Fryske Akademy, Netherlands, The
As part of a larger study into the economic value of the linguistic landscape (Cenoz & Gorter, to appear), we study language diversity and the awareness and attitudes of tourists and locals in the city of Leeuwarden/Ljouwert, the capital of the bilingual province of Friesland in the north of the Netherlands. In this city Dutch is the predominant written language on the signs in public space. The use of the minority language Frisian and the presence of English and other languages are also taken into consideration. The paper consists of two parts.
First, in the line with previous research (Cenoz & Gorter, 2006), a detailed look is taken at the distribution of the languages that are being used on the signs based on taking digital pictures of all signs in a number of central shopping streets. These pictures are analyzed using an existing coding scheme which was further elaborated. The scheme includes variables such as the type of sign, top-down vs. bottom up signs, amount of information, number of languages, composition and size of languages on bilingual and multilingual signs.
Second, we asked people about their awareness of the linguistic landscape and their opinion about their preferences: which languages should be used in the signs? Standardized questionnaires were used during short street interviews with a sample of locals and a sample of tourists. Primarily we have been considering the attitudes towards the use of different languages (how many and which ones) in signage. The following factors are considered: origin, first language, multilingualism, age and gender.
The results of our study give an ecolinguistic view (Hult, 2003) of the linguistic landscape of the city of Leeuwarden/Ljouwert. In that way an indication of the degree of language diversity is established. Compared to a few years ago, we observe an increase in the number of bilingual and multilingual signs (especially signs with Dutch in combination with English). The results also show a slight decrease in the use of Frisian on the signs.
From the questionnaires it becomes clear that people often are not aware of the linguistic landscape that surrounds them (“no idea”). An additional difficulty for foreign tourists is to distinguish between the different languages Dutch, Frisian or German. Many respondents share the opinion that at least two (Dutch and Frisian) or three languages (Dutch, Frisian and English) should be used in the linguistic landscape. The outcomes of the study have applied value for the development of language policy (Landry & Bourhis, 1997).
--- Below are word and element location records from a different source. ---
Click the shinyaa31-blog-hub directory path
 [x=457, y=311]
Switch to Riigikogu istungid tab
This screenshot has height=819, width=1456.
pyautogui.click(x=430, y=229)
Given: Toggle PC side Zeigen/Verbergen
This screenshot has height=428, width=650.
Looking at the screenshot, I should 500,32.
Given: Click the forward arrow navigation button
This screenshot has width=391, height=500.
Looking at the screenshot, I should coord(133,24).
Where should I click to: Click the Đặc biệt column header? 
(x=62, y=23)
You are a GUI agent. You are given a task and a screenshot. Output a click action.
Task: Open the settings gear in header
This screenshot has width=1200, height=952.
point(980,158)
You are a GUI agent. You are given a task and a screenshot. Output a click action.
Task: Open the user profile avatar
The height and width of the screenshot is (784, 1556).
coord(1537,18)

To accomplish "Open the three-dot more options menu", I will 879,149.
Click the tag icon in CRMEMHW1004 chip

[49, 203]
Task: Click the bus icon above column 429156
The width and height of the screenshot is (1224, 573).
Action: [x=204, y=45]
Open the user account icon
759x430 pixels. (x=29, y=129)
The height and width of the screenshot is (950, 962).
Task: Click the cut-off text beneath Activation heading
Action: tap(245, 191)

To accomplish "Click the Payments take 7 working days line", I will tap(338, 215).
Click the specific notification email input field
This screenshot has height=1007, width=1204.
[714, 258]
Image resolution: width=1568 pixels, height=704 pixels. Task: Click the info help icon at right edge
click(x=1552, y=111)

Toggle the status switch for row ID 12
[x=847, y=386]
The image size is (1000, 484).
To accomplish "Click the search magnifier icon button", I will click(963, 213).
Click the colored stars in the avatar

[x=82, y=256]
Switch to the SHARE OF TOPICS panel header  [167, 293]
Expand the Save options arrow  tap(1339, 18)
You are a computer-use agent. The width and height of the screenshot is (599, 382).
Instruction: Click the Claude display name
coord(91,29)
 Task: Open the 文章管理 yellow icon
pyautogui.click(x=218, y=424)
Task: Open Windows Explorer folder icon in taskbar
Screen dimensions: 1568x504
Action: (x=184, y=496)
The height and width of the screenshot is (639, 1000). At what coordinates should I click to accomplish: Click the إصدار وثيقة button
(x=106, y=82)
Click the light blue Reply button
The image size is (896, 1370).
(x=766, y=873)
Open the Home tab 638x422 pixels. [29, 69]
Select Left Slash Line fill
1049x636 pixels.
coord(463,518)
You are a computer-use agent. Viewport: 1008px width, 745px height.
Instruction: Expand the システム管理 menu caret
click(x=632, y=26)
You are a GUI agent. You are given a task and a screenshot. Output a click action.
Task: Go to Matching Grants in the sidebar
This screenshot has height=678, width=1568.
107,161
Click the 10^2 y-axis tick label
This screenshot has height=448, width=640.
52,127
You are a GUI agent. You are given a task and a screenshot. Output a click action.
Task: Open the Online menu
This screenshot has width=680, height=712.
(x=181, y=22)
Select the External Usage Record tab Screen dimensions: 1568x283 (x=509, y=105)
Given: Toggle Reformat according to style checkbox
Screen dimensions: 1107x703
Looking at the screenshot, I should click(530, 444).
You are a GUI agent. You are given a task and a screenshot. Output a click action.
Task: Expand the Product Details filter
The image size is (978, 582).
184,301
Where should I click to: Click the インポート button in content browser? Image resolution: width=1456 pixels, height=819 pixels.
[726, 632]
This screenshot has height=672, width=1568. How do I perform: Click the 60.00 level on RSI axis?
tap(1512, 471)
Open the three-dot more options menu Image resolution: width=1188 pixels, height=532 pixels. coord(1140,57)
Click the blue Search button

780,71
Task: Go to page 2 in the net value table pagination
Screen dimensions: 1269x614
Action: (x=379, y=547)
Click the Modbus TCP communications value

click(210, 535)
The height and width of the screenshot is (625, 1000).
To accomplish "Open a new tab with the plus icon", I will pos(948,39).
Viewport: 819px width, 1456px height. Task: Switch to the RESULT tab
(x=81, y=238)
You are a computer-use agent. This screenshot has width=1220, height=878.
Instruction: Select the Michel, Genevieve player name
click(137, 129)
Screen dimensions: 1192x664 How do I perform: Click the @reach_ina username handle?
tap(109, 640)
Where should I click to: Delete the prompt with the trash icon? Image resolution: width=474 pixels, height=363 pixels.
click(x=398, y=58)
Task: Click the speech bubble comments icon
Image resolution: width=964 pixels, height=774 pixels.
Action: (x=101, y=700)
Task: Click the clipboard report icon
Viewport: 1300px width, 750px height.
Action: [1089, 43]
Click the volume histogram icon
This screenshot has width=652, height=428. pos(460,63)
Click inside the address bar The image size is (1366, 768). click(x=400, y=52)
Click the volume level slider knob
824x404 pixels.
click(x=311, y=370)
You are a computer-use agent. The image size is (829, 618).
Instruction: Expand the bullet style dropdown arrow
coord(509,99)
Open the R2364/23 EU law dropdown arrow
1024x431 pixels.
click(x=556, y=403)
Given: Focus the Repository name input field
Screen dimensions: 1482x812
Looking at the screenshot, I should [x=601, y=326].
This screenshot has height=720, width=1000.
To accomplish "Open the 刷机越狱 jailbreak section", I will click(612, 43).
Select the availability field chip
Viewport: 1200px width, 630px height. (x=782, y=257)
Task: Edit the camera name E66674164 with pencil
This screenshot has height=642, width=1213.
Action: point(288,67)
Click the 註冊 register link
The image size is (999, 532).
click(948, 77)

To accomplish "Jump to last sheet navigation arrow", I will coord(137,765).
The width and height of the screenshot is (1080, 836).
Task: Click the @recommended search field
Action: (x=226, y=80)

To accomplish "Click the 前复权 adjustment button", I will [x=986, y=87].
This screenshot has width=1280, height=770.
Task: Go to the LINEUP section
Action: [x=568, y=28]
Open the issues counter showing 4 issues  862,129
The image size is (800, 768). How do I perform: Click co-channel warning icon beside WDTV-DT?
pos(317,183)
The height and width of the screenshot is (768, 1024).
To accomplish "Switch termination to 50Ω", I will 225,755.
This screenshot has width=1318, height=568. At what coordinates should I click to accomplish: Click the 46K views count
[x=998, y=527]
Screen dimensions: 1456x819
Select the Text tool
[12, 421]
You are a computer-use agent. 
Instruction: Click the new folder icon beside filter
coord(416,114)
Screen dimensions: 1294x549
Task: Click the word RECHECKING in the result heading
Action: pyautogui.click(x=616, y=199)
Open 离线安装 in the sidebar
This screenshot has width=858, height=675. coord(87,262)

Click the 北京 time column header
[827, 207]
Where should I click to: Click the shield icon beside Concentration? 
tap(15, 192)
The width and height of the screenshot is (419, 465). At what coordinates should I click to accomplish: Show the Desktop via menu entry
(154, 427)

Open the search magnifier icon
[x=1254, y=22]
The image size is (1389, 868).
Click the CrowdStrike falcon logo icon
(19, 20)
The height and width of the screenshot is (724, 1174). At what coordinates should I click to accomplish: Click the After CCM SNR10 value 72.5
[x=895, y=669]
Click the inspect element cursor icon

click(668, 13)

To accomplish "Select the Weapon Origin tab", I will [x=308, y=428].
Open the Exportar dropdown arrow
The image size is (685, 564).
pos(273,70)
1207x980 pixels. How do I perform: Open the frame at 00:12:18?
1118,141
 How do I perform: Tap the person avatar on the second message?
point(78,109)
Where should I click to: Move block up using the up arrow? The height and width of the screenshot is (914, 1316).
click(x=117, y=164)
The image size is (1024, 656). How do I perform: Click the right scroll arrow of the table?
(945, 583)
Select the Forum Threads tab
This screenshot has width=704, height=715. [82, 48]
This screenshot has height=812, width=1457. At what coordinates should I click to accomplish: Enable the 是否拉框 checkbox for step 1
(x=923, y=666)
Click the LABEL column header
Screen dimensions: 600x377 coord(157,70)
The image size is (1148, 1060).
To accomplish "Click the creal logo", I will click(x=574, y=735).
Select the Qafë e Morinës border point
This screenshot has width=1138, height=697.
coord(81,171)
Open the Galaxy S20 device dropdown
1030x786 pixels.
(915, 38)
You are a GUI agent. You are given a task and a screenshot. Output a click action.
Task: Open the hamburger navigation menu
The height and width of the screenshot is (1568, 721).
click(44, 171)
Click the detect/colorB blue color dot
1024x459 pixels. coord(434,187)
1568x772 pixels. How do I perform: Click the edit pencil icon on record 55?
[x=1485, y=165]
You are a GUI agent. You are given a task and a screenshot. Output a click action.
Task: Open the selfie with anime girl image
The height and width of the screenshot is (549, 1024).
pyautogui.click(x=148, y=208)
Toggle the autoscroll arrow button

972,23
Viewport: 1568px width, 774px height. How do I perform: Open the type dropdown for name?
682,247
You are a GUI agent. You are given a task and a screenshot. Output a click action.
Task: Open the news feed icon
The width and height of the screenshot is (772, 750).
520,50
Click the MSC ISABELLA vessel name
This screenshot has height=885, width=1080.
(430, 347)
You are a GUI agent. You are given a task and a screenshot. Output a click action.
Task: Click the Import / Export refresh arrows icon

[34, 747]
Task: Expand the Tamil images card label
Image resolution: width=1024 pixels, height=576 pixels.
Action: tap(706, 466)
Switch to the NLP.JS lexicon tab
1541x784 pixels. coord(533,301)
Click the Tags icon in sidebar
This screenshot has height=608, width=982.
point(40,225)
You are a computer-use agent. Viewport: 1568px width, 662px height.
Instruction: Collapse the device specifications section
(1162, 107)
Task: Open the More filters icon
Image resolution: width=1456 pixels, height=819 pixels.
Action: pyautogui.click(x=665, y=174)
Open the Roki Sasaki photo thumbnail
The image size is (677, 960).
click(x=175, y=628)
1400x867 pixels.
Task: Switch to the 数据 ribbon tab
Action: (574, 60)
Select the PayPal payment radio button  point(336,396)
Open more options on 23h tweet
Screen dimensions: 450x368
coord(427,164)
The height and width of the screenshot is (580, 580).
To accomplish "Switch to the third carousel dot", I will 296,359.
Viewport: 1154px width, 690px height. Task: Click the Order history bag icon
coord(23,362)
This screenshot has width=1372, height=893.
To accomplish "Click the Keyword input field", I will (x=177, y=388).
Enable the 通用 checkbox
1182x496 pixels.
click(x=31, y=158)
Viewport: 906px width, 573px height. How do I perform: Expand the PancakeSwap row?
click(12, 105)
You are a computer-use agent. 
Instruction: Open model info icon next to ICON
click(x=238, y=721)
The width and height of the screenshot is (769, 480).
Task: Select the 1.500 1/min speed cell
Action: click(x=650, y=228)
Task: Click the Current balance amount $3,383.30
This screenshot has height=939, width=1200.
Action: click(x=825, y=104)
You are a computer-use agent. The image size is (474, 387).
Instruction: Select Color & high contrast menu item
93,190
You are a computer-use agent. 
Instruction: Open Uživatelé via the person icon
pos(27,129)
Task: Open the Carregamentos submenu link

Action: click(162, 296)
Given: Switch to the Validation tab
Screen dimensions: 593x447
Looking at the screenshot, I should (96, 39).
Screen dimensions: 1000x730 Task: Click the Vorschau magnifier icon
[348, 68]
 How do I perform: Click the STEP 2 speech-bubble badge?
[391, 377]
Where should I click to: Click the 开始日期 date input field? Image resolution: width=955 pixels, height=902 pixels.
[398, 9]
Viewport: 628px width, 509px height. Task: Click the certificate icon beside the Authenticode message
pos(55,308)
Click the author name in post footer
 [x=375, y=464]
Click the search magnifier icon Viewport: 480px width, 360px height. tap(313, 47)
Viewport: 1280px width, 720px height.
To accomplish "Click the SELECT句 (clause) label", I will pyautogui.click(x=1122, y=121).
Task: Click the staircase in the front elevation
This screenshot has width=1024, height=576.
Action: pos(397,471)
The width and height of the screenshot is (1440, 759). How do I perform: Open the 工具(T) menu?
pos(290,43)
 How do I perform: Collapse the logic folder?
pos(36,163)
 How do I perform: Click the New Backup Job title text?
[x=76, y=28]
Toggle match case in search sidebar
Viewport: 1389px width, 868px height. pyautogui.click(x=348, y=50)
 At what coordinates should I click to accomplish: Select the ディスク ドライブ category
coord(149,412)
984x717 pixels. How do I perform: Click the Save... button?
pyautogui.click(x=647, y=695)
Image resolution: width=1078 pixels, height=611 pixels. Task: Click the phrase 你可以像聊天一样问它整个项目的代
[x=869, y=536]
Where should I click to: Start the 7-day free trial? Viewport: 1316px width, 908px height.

Cenoz, J. and Gorter, D. (2006). Linguistic Landscape and Minority Languages. International Journal of Multilingualism, 3, 1, 67-80.
Cenoz, J. and Gorter, D. (to appear). Language Economy and Linguistic Landscape. In: E. Shohamy & D. Gorter (eds.) Linguistic landscape: expanding the scenery. London: Routledge.
Hult, F.M. (2003). English on the Streets of Sweden: An Ecolinguistic View of Two Cities and a Language Policy. Working Papers in Educational Linguistics, 19, 1, 43-63.
Landry, R. and R.Y. Bourhis (1997). Linguistic Landscape and Ethnolinguistic Vitality: An Empirical Study. Journal of Language and Social Psychology, 16, 23-49.